Microsoft Fabric, a data and analytics platform will help unify separated data by combining data from a variety of sources, including electronic health records, images, lab systems, medical devices and claims systems so that the data is standardised and available in a central location.  

Fabric has been trialled in healthcare settings at Northwestern Medicine, Arthur Health and Singhealth in the US.  

Doug King, Chief Information officer at Northwestern Medicine, said unifying disparate data would help health organisations improve care and see more patients.  

“Data is king now within health care, and that goes from everything from understanding what’s happening in the OR, to how many patients are coming in? How many patients are leaving the house or the hospital? And then how can you get them in faster?” he told CNN.  

“The current state of technology and Microsoft Fabric and Azure and generative AI, all of that, it’s going to change the way we live. And it’s going to change the way we take care of patients. And it’s probably one of the best shots that we have to solve some of the biggest problems we have within health care.” 

Mr King said Northwestern was considering using the technology to manage patient flow and staffing, as well as integrating wider population health data into its systems, adding that capitalising on the technology’s capabilities could be a “game changer” if done well.  

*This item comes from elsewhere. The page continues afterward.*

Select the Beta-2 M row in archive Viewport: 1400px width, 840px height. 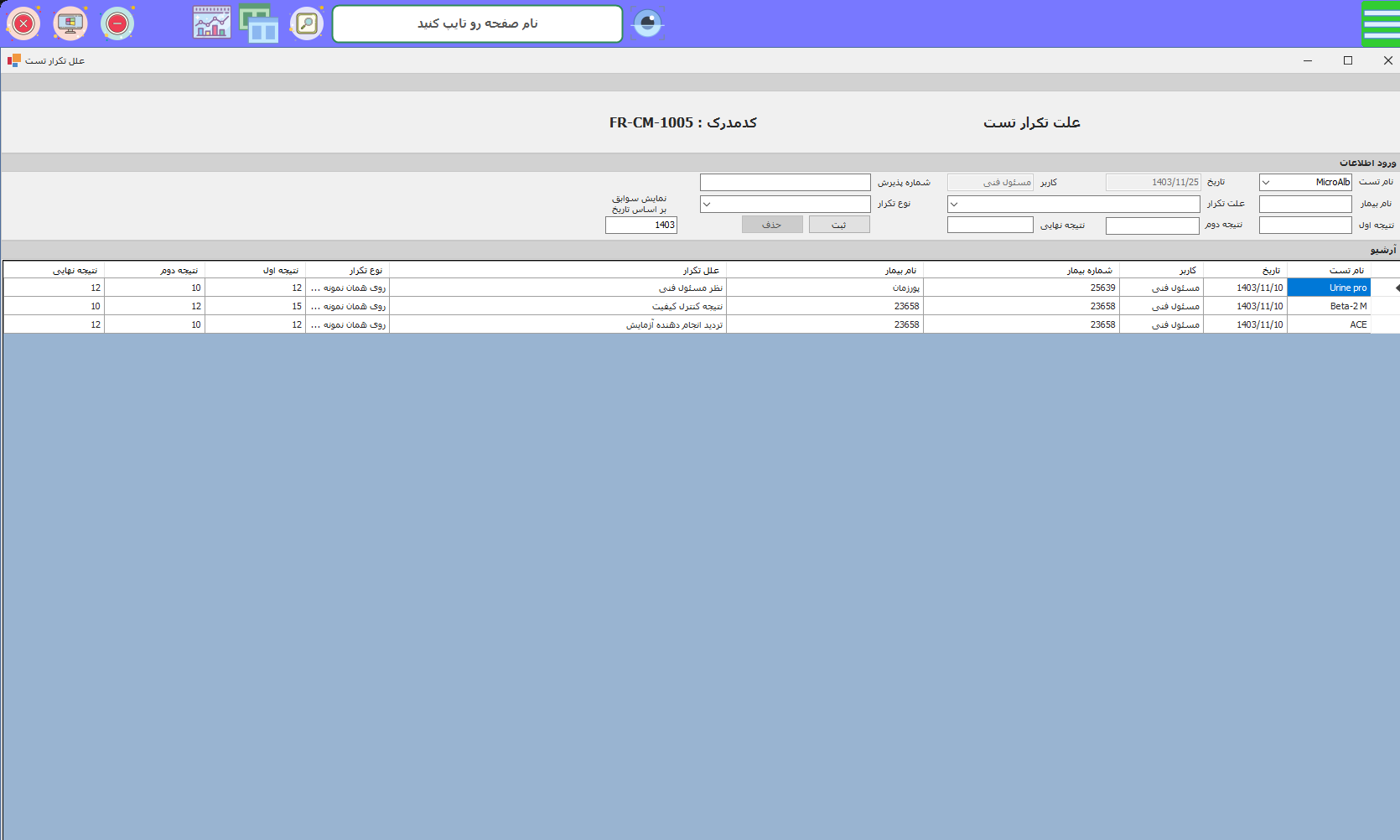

A new generative AI health chatbot will be launched across Microsoft’s Azure AI. The chatbot can extract information from the organisation’s internal data as well as public external sources, such as the Food and Drug Administration and the National Institutes of Health.  

Linishya Vaz, principal product manager at Microsoft Health and Life Sciences explained that the chatbot could be used to help staff more effectively treat patients. For example, staff can ask the chatbot clarifying questions regarding a patient’s symptoms and medical terms, and questions regarding internal processes and protocols.  

“What’s also really important is that we built in guardrails and safeguards into this process,” Vaz told reporters at a press briefing.  

“There’s a way to verify this information, make sure the customer can do an audit of the answers to see that they are credible.” 

Microsoft also announced three new models within Azure AI Health insights, including patient timeline, clinical report simplification and radiology insights. 

Patient timeline will provide clinicians will a chronological overview of a patient’s medical history; clinical report simplification will be able to simplify medical reports so that a layperson can understand them; and radiology insights will flag errors and inconsistencies that appear across different imaging reports and offer follow up recommendations.  

Microsoft also unveiled Text Analytics for Health, which can label and sort through medical information from a variety of unstructured data sources such as clinical documents and notes.